Proceedings of the

The 33rd European Safety and Reliability Conference (ESREL 2023)
3 – 8 September 2023, Southampton, UK

Knee-Deep in Two ``bathtubs'': Extending Holling's Ecological Resilience Concept for Critical Infrastructure Modeling and Applying It to an Offshore Wind Farm

Lukas Halekotte1,a, Nikolai Kulev2,b, Bartosz Skobiej2, Arto Niemi2, Jens Kahlen1 and Tobias Demmer1

1German Aerospace Center (DLR), Institute for the Protection of Terrestrial Infrastructures, Germany.

2German Aerospace Center (DLR), Institute for the Protection of Maritime Infrastructures, Germany.

ABSTRACT

Multistability is a common phenomenon which naturally occurs in complex networks.
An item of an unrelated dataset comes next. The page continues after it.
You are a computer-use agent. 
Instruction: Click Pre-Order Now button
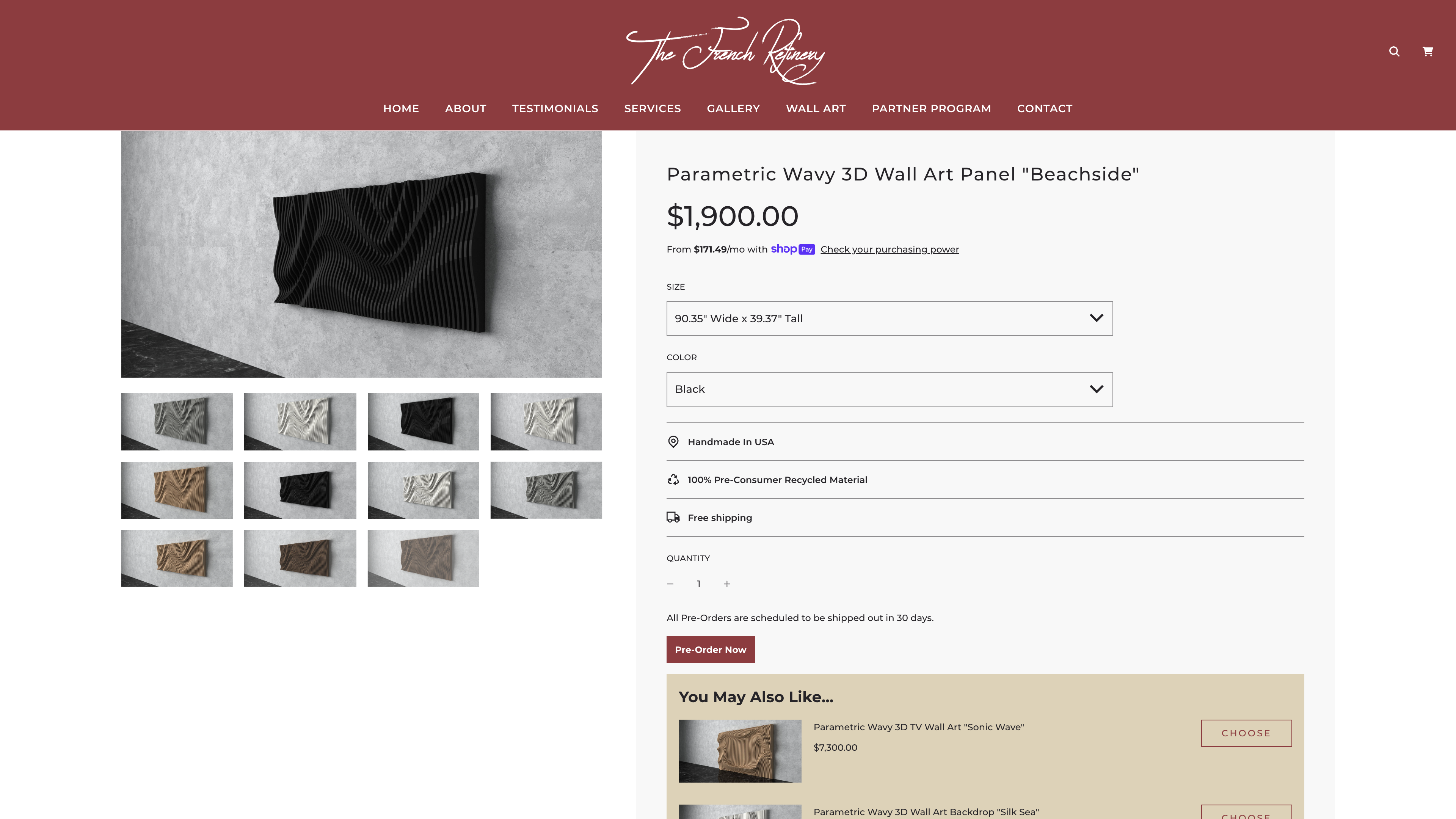tap(711, 650)
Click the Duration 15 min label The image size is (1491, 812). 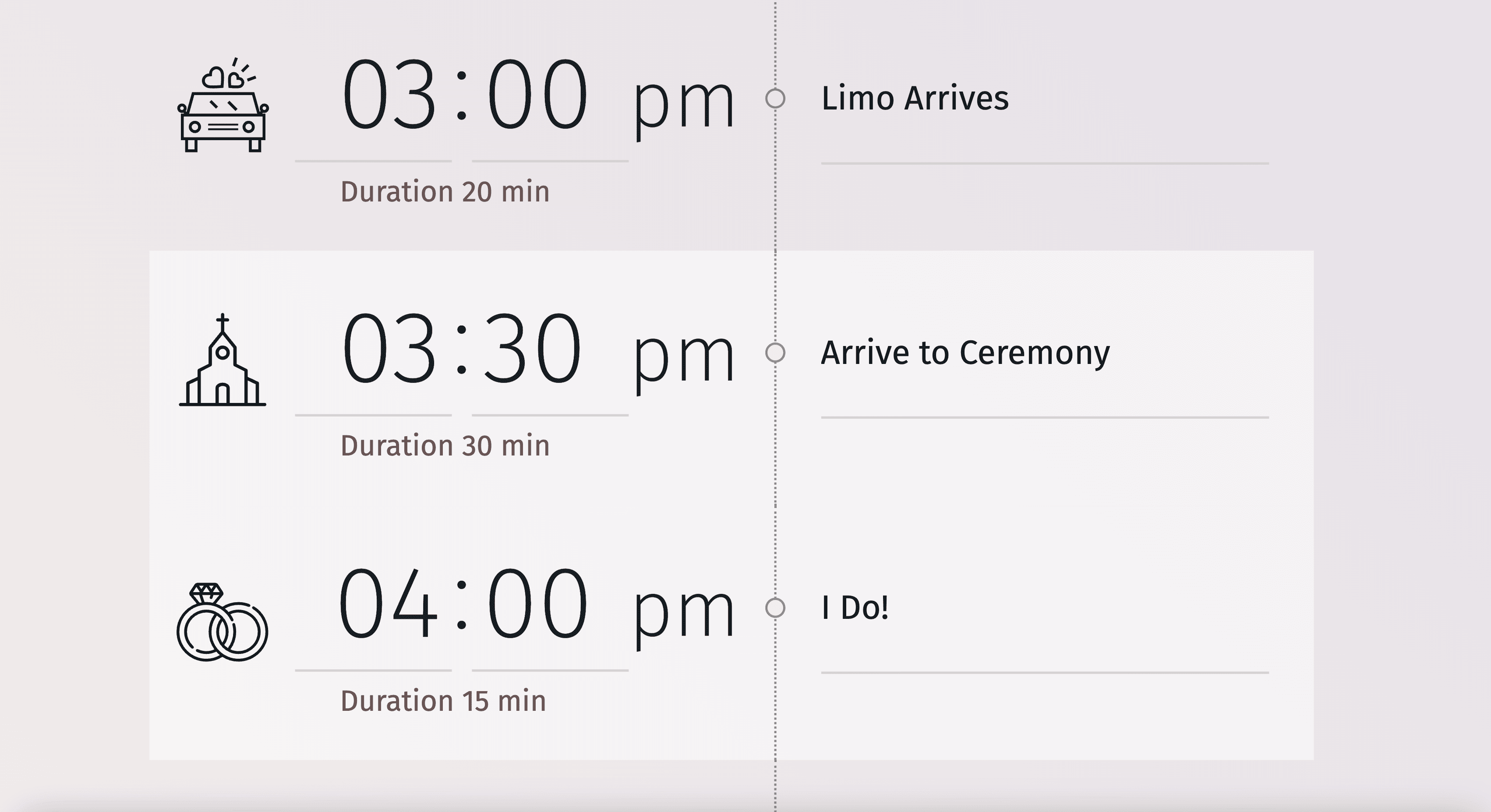pos(443,701)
Many engineered infrastructures can be represented as complex networks of interacting components and sub-systems which possess the tendency to exhibit multistability. For analyzing infrastructure resilience, it thus seems fitting to consider a conceptual framework which incorporates the phenomenon of multistability - the ecological resilience provides such a framework. However, we note that the ecological resilience misses some aspects of infrastructure resilience. We therefore propose to complement the concept by two model extensions which consider the generation of perturbations to the infrastructure service and the remedial actions of service restoration after regime shifts. The result is a three-layer framework for modeling infrastructure resilience. We demonstrate this framework in an exemplary disturbance scenario in an offshore wind farm. Based on this use case, we further demonstrate that infrastructure resilience can benefit a lot from the notion of multistability.

Keywords: System resilience, Stability landscapes, Resilience curves, Degradation, Disturbance sensitivity and propagation, Critical infrastructures, Dynamical systems, Energy systems, Offshore wind farms, Modeling, Maintenance.